The Nifty 50 recorded a 0.4% gain on July 3, but now faces a key resistance level at 24,400. Meanwhile, the Bank Nifty index saw a marginal 0.16% dip, showing signs of cooling momentum. Investors are now watching these levels to determine if the market will continue its recent upward trend or enter a phase of consolidation.
The Nifty 50 managed to close higher for the third session in a row on July 3, gaining 0.4% as broader market sentiment remained supported by stable oil prices and a lower India VIX. Despite this progress, the index hit a wall near the 24,400 mark, where intraday profit booking occurred. Traders and investors are keeping a close watch on this level, as it acts as a significant barrier for further upward movement.
From a technical standpoint, the Nifty 50 is currently trading above its 20, 50, and 100-day moving averages, which generally signals a positive underlying trend. However, the formation of a bearish candle near the 24,200 level suggests that the breakout may face pressure. For the market to regain strong upward momentum, it will need to clear the 24,400 hurdle convincingly. If it fails to do so, analysts often look for support at the 24,200 and 24,100 levels. A drop below the crucial 24,000 mark could signal a deeper consolidation phase for the index.
Bank Nifty Showing Signs of Exhaustion
While the Nifty 50 has shown resilience, the Bank Nifty underperformed on July 3, ending the day 0.16% lower. This decline has formed a bearish candle, reflecting a cautious mood among participants in the banking space. Although the index continues to trade above its key moving averages—supported consistently by the 10-day EMA—other technical signals are flashing caution.
The Relative Strength Index (RSI), which measures the speed and change of price movements, has dipped below its signal line even though it remains above 60. Additionally, the Moving Average Convergence Divergence (MACD) indicator is approaching a bearish crossover.

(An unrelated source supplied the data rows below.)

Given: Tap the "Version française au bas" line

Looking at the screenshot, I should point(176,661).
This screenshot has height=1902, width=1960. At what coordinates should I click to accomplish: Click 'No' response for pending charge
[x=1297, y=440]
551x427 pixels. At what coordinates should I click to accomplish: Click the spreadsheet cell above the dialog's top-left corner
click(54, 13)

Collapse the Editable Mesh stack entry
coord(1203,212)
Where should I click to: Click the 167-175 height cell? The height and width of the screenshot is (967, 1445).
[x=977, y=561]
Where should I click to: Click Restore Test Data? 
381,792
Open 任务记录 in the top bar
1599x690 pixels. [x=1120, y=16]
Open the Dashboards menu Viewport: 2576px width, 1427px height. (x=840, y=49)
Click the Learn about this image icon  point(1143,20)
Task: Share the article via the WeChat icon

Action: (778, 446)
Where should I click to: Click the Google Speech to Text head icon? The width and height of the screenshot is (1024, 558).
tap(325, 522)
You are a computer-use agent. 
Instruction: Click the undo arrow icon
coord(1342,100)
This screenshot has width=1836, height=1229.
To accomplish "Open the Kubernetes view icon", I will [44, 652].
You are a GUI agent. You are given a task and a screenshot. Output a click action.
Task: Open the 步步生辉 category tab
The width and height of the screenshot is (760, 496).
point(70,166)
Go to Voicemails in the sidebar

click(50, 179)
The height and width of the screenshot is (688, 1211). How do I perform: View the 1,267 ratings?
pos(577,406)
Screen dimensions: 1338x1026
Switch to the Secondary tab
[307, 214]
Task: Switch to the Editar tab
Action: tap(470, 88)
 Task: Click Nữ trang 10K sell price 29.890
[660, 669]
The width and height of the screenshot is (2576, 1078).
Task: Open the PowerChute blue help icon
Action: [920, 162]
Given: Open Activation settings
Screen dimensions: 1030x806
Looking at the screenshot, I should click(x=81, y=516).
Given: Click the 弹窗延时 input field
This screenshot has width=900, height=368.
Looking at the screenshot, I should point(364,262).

This suggests that the strong upward push observed in previous sessions is losing some of its steam.
What Investors Should Monitor
Investors looking at these indices should focus on the open interest data from the options market. For the Nifty 50, there is heavy Call open interest at the 24,500 strike price, which suggests that many market participants expect this level to act as a ceiling for now. Conversely, the 24,000 strike is seeing maximum Put open interest, serving as a firm floor for the index.
For the Bank Nifty, the 58,000 strike is currently the center of attention. It holds the highest open interest for both Calls and Puts, making it the most important level to watch for short-term direction. As the market navigates these resistance and support zones, the primary monitorables will be whether the Nifty can sustain its position above 24,200 and if the Bank Nifty can avoid a bearish crossover on its momentum indicators.